Volatility is Rough Clause Samples

Volatility is Rough. ‌ The origins of modern mathematical finance as it is currently known can be traced back to the introduction of the Black-Scholes model which even today is considered the canonical model for financial assets in continuous time: dSt/St = µdt + σdWt (1.1) where W is a Brownian Motion. This model was revolutionary in that one could price all European options (and some exotics) with corresponding unique replication strategies i.e. perfect hedging strategies. Such a model was ubiquitous in industry and contributed to the boom in the derivatives market during the end of the twentieth century. Whilst simple this model has some substantial drawbacks. Given market prices for vanilla options we can infer the value of σ required to give the observed market price, the so- called implied volatility.
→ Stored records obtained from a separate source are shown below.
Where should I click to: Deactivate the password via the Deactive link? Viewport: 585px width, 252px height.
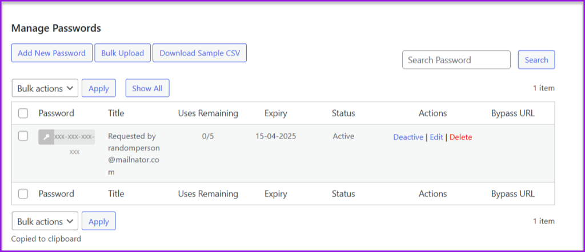coord(408,137)

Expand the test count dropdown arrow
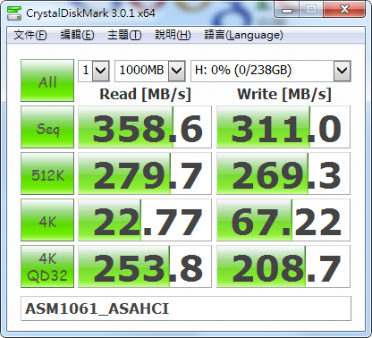(100, 71)
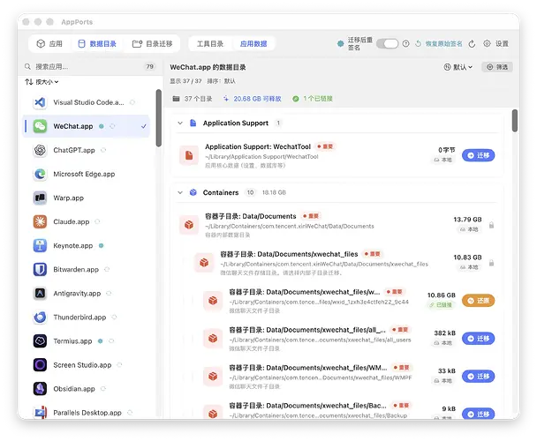Click the 搜索应用 search field

tap(89, 66)
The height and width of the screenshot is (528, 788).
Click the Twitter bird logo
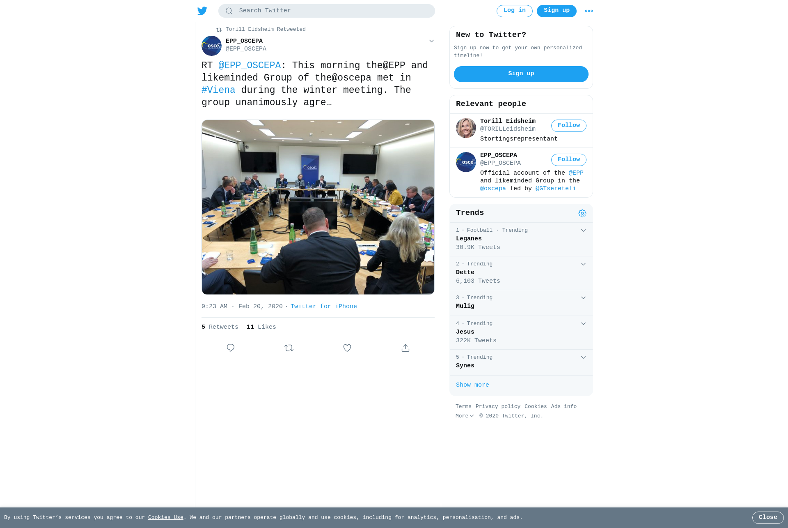[202, 11]
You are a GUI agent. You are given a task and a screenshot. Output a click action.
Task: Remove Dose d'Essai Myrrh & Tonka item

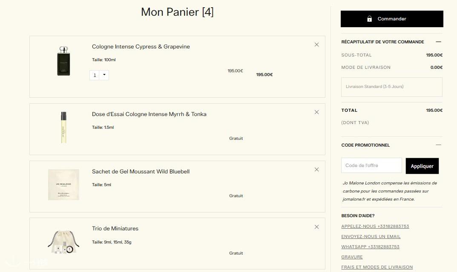point(316,112)
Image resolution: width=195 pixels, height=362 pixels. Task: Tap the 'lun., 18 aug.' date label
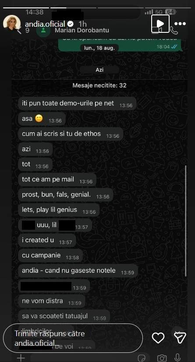(99, 48)
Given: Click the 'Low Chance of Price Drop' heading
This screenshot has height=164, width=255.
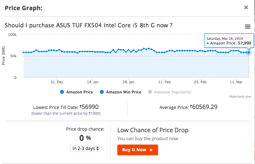Looking at the screenshot, I should click(153, 130).
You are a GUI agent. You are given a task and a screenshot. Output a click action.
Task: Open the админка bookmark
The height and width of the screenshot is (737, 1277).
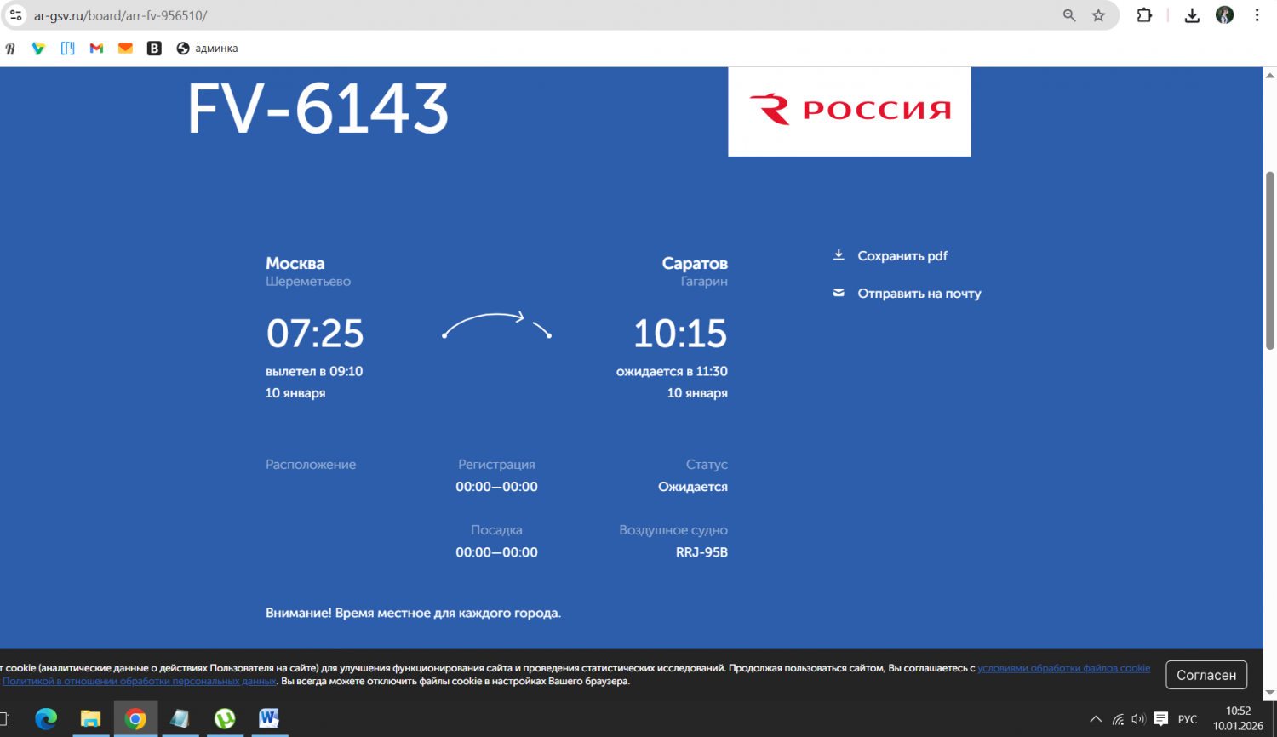click(207, 49)
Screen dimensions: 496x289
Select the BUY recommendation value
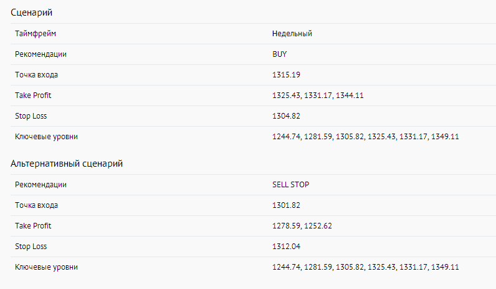279,54
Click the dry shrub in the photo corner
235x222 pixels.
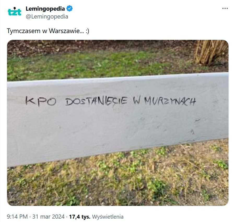211,52
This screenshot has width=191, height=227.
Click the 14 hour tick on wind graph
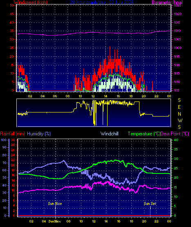coord(106,96)
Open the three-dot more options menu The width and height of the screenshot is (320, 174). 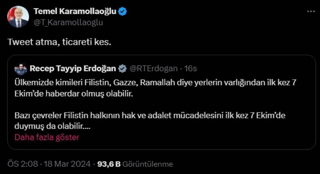click(x=311, y=12)
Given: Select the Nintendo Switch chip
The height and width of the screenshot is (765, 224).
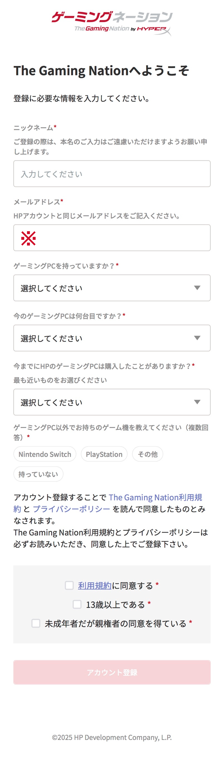Looking at the screenshot, I should [45, 454].
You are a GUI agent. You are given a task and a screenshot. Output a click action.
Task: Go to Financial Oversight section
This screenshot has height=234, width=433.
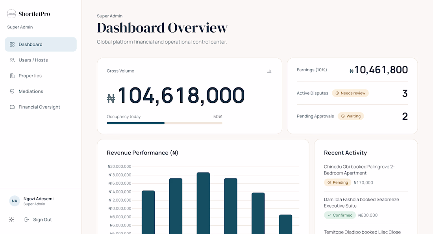(41, 107)
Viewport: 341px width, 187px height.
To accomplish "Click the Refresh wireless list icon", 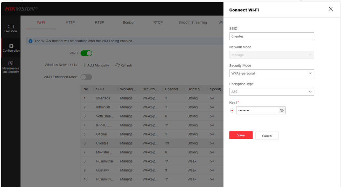I will [117, 65].
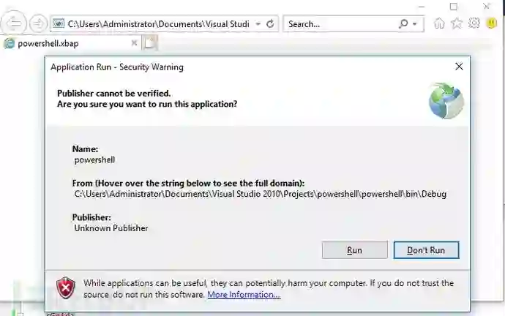Open the Tools gear icon

pos(474,23)
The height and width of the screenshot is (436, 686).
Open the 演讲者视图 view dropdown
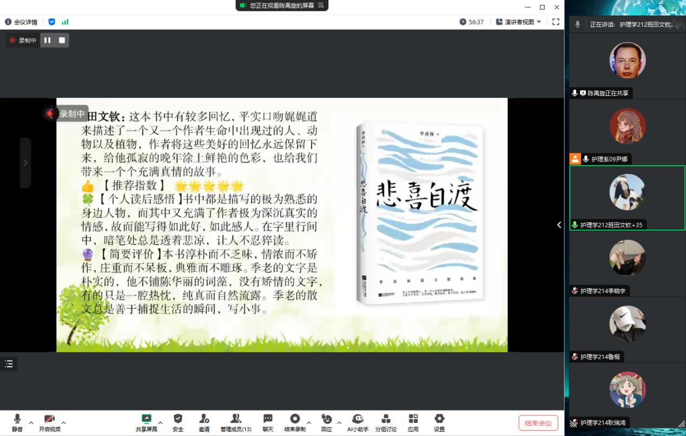pyautogui.click(x=519, y=22)
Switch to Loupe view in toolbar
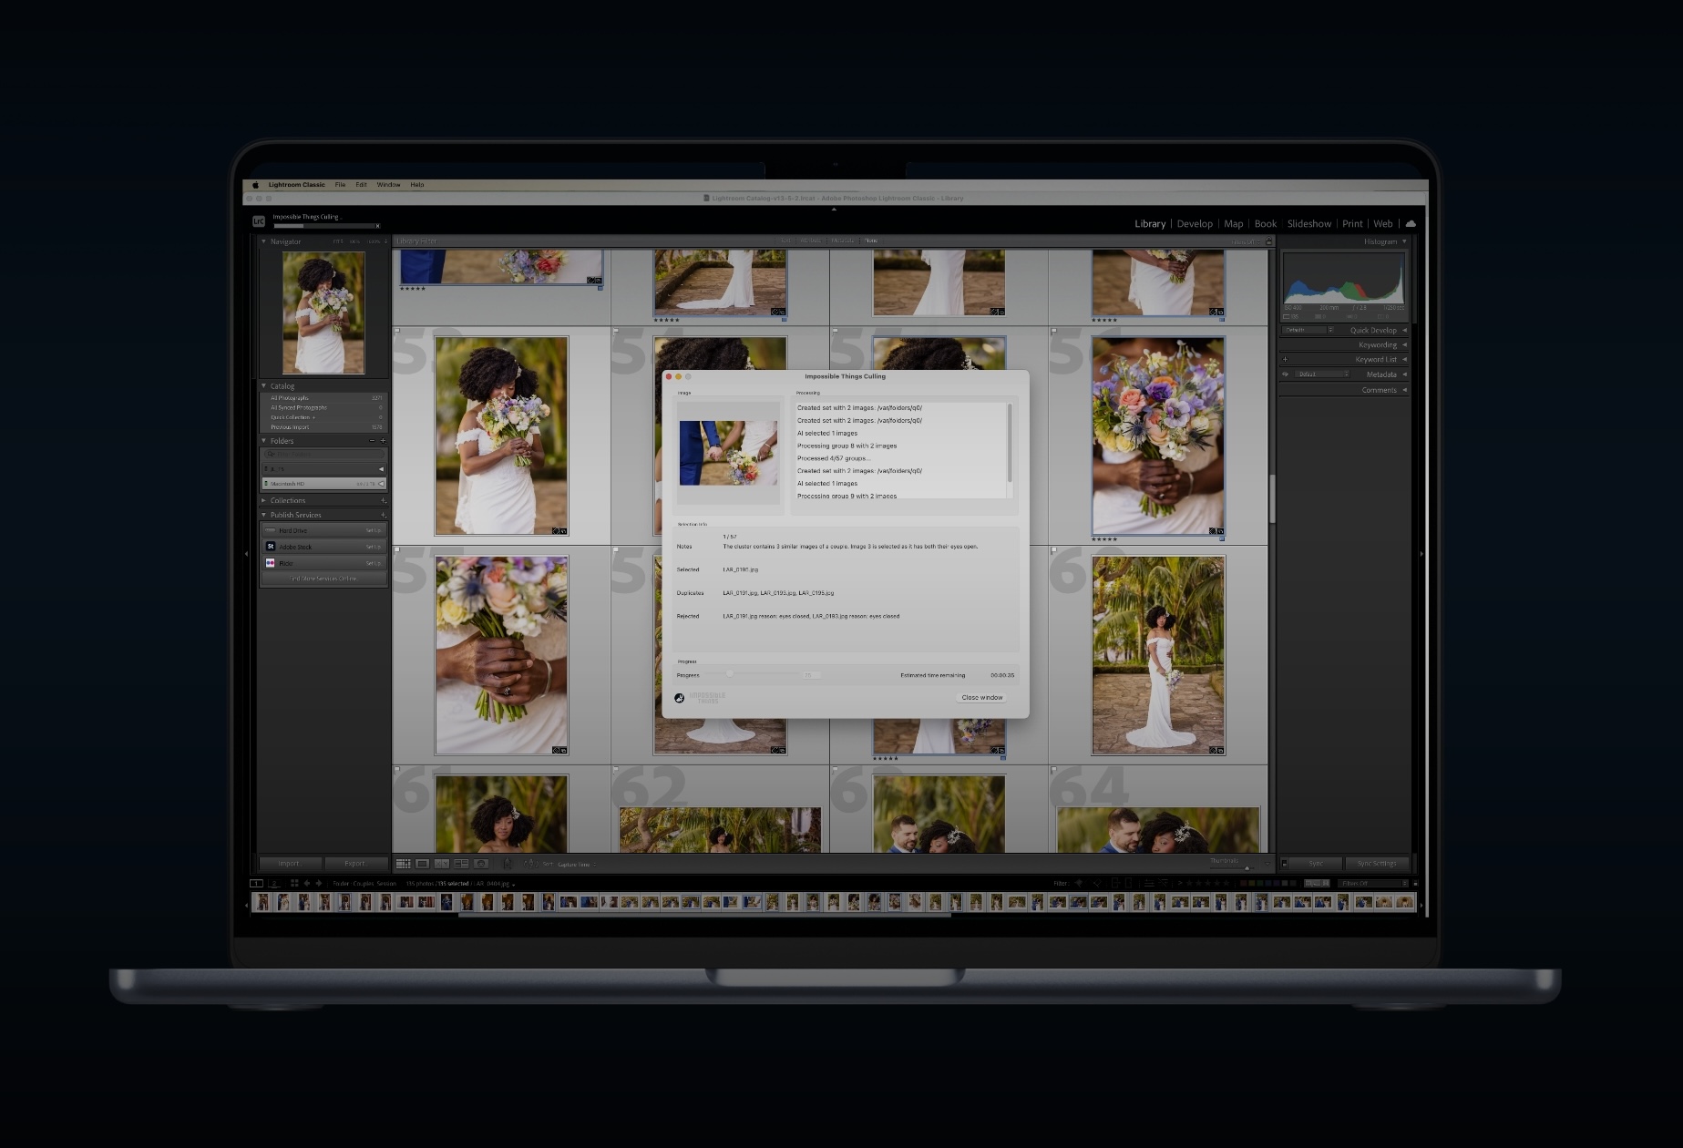The height and width of the screenshot is (1148, 1683). [x=423, y=864]
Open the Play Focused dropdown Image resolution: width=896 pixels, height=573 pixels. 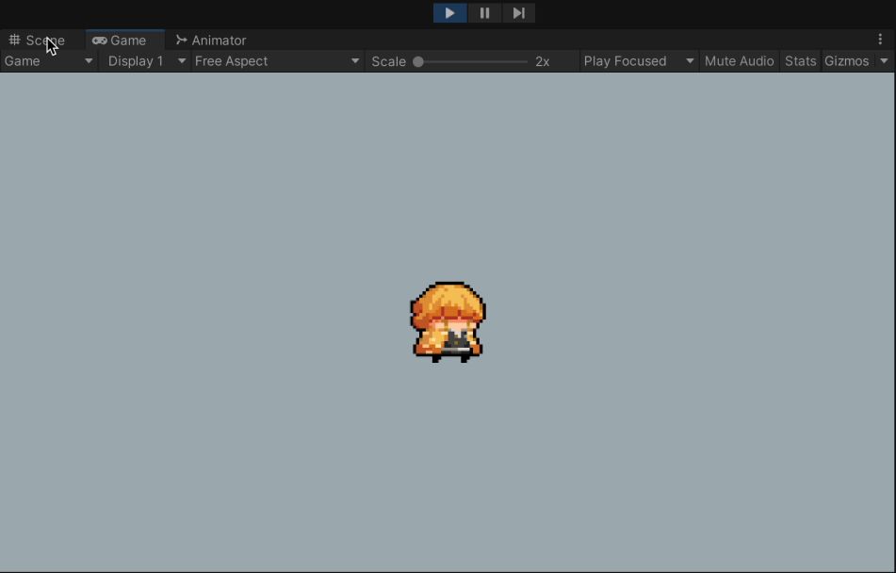(x=638, y=61)
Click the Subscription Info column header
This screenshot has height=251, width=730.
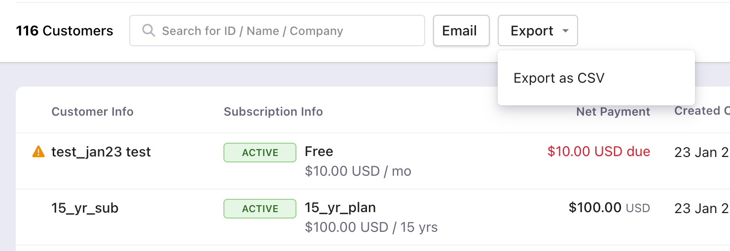(x=273, y=112)
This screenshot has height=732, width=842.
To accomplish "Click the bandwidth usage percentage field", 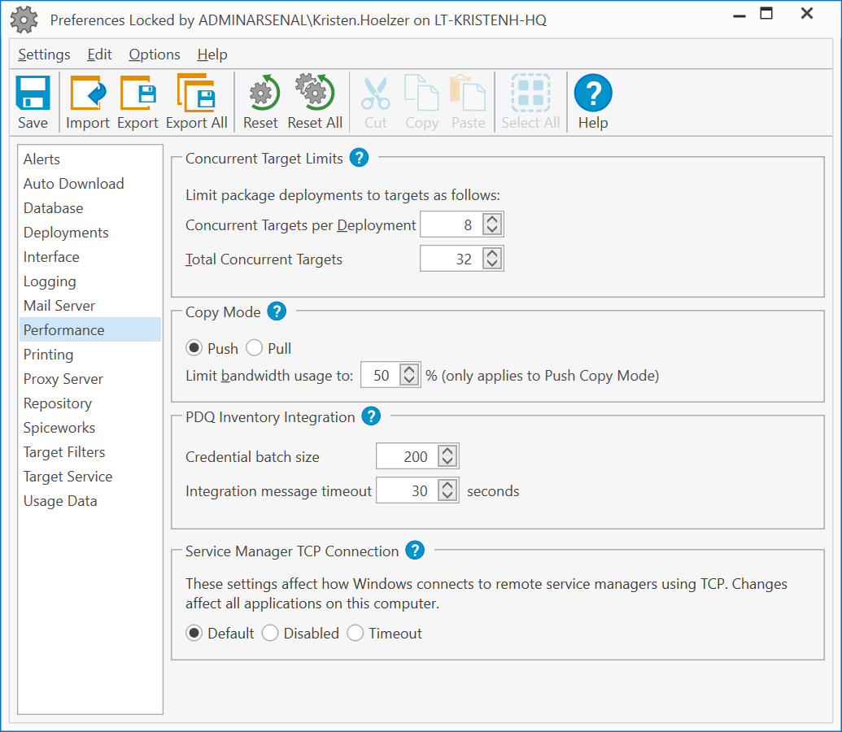I will [x=381, y=375].
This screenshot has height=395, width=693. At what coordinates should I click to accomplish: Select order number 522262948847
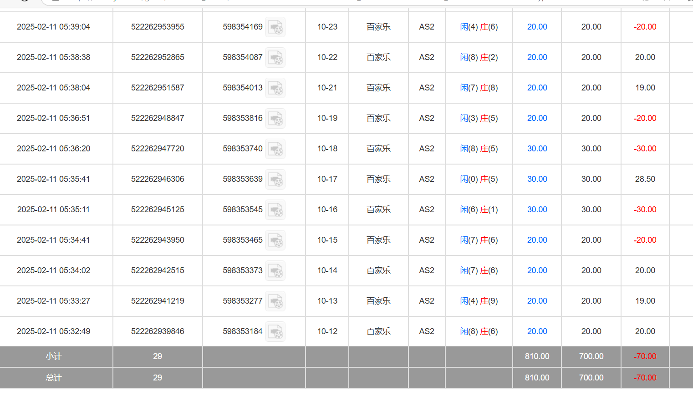point(158,118)
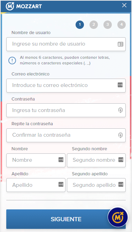
Task: Open the floating Mozzart chat bubble
Action: click(x=118, y=217)
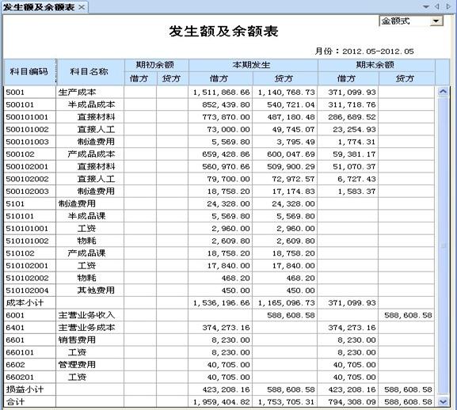This screenshot has width=457, height=410.
Task: Select the 5001 生产成本 row
Action: click(219, 92)
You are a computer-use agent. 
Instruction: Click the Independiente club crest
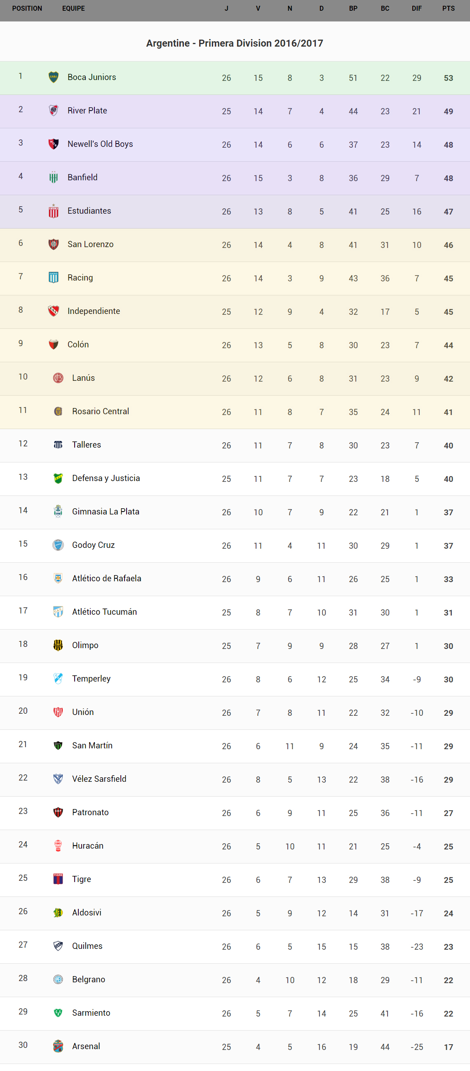54,311
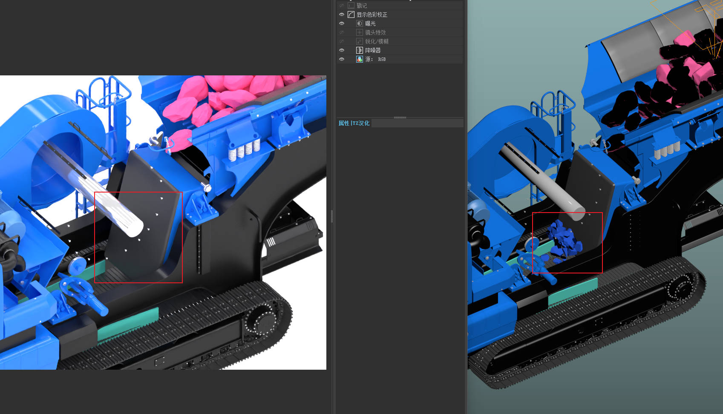Hide the 源 RGB layer
This screenshot has height=414, width=723.
[x=342, y=59]
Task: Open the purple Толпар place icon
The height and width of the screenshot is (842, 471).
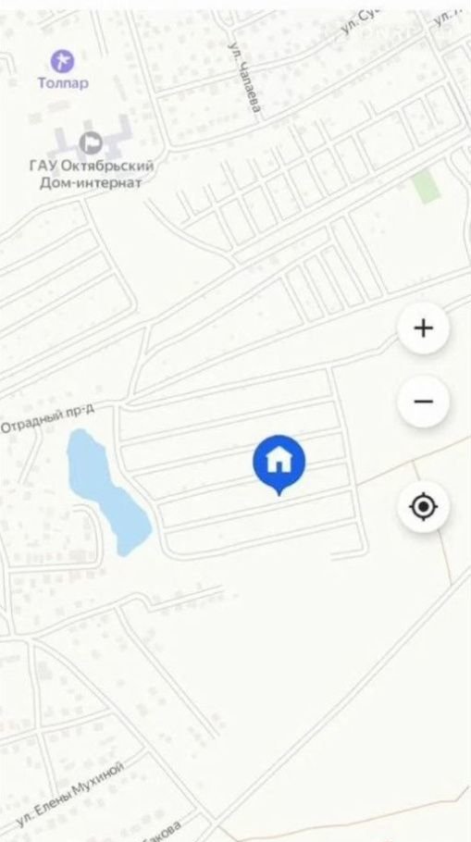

When the implied volatility is computed from market observed equity options prices across strikes we typically see what has come to be known as a volatility smile i.e. a non-constant implied volatility which typically increases as we move sufficiently far away from the "at-the-money" (ATM) strike. This is in contrast to the "flat" implied volatility characteristic of the Black-Scholes model. The gradient of the smile at-the-money (where the strike is the same as the spot value) is known as the skew and it has been empirically observed to diverge as the maturity tends to zero. Faced with the task of building more realistic models for asset prices we can divide the various proposed approaches into two broad types. The first, which we shall not address in this thesis, consists of models that incorporate jumps into the sample paths of the asset prices thus allowing for the framework of (potentially infinite-activity) Lévy processes amongst other things.